It also means that the entire site feels like a personal zone. But there’s more. Access to the “real” personal zone is at the top of the page where a link promises to take users to “Your account.” It actually opens a drop-down menu that leads to 22 different personal zones. Amazon collects enough data about its visitors (as well as its customers) to ensure that every user experience is unique and no two customer journeys are ever the same.
It’s a policy that has disadvantages as well as benefits. Users are always directed to products they’re likely to find interesting but while 38 percent of American households are members of Amazon Prime, the company does not release figures relating to use of the Family Library, a feature that lets household members download each other’s Kindle purchases. Despite its value to users, the feature is buried at the bottom of a personal zone that prioritizes targeted suggestions over squeezing extra value from previous purchases.
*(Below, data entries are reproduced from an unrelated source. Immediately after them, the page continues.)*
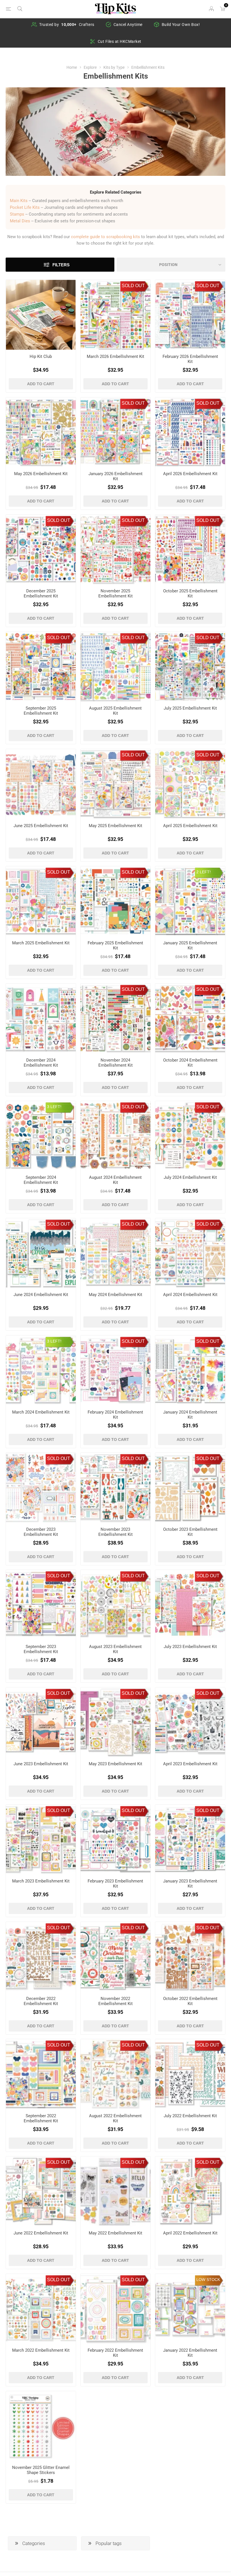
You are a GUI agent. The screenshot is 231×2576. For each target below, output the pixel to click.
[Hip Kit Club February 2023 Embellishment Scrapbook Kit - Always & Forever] (115, 1840)
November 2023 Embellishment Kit (115, 1532)
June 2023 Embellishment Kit (41, 1763)
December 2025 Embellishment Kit (41, 593)
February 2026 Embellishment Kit (190, 359)
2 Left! (203, 872)
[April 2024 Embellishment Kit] (190, 1253)
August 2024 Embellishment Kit (115, 1180)
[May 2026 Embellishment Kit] (41, 432)
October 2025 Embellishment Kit (190, 593)
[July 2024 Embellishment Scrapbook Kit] (190, 1136)
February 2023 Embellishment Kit (115, 1884)
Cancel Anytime (128, 24)
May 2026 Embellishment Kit (41, 473)
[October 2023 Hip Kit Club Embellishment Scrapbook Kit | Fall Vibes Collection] (190, 1488)
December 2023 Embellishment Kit (41, 1532)
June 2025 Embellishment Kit (41, 825)
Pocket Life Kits (25, 207)
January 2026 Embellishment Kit (115, 476)
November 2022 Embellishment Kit (115, 2001)
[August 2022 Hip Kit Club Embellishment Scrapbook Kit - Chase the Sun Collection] (115, 2074)
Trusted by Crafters (66, 24)
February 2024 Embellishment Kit (115, 1415)
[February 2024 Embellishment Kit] (115, 1370)
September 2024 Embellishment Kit (41, 1180)
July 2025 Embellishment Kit (190, 708)
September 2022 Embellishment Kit (41, 2118)
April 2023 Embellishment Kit (190, 1763)
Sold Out (133, 285)
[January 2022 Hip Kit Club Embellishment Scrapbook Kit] (190, 2309)
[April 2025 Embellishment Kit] (190, 784)
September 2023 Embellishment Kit (41, 1649)
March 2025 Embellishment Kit (41, 942)
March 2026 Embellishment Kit (115, 356)
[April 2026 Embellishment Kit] (190, 432)
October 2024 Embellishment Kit (190, 1063)
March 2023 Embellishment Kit (41, 1881)
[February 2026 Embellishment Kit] (190, 315)
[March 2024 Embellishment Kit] (41, 1370)
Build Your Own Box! (181, 24)
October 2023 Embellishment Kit (190, 1532)
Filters (61, 264)
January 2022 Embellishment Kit (190, 2353)
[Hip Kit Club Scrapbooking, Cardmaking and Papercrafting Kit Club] (41, 315)
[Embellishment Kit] (115, 315)
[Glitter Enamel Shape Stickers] (41, 2426)
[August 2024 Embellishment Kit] (115, 1136)
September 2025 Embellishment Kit (41, 711)
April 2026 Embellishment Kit (190, 473)
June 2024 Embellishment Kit (41, 1294)
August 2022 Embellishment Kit (115, 2118)
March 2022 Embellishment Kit (41, 2350)
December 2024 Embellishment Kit (41, 1063)
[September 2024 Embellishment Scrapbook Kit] (41, 1136)
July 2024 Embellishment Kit (190, 1177)
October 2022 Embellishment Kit (190, 2001)
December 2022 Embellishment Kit (41, 2001)
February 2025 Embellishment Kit (115, 945)
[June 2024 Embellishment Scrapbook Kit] (41, 1253)
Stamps (17, 214)
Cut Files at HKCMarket (119, 41)
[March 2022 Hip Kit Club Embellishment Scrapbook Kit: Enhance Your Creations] (41, 2309)
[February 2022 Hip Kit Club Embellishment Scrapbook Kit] (115, 2309)
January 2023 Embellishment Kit (190, 1884)
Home (71, 67)
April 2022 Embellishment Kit (190, 2233)
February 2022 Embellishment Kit (115, 2353)
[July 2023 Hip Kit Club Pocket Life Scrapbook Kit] (190, 1605)
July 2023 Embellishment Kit (190, 1646)
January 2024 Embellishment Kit (190, 1415)
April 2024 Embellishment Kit (190, 1294)
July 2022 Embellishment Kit (190, 2115)
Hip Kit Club (41, 356)
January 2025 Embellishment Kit (190, 945)
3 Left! (54, 1106)
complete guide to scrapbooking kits (105, 236)
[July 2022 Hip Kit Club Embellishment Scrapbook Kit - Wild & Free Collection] (190, 2074)
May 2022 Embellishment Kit (115, 2233)
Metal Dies (20, 220)
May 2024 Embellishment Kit (115, 1294)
That approach to a personal zone works on an ecommerce site. Sites that collect data that is more personal tend to be more cautious. Bank of America’s website takes visitors to their current account and uses real estate on the side of the page not to pitch products but to offer information. It’s possible to feel that that information is not targeted, that everyone would be interested in the bank’s savings plan or its deposit options but because of its location, it feels relevant. And because the bank is offering advice in a field that many people find confusing, it also feels helpful.
Healthcare forms use a similar content strategy in their personal zones. Links might lead to pages where users can buy additional insurance but greater emphasis is placed on health education, on diet advice and healthy eating. While ecommerce firms aren’t afraid to turn an entire website into a kind of personal zone that deepens towards account pages, and to focus on sales rather than on customer enhancement, for banks and for healthcare firms the personal zone is first a place to teach and inform. It’s used to deepen the customer engagement that’s necessary before the next sale can be made.
Brands don’t just display information in personal zones, they also use it to guide customers to the next stage: to make their next purchase, to make an appointment, to book a meeting with a financial advisor. How they make those recommendations and the degree to which they feel personal rather than commercial are essential to customer retention as well as conversions. Personal zones are powerful stopping points during the customer journey but how brands use them and the content strategies they formulate to exploit them will depend on the business as well as on the customer.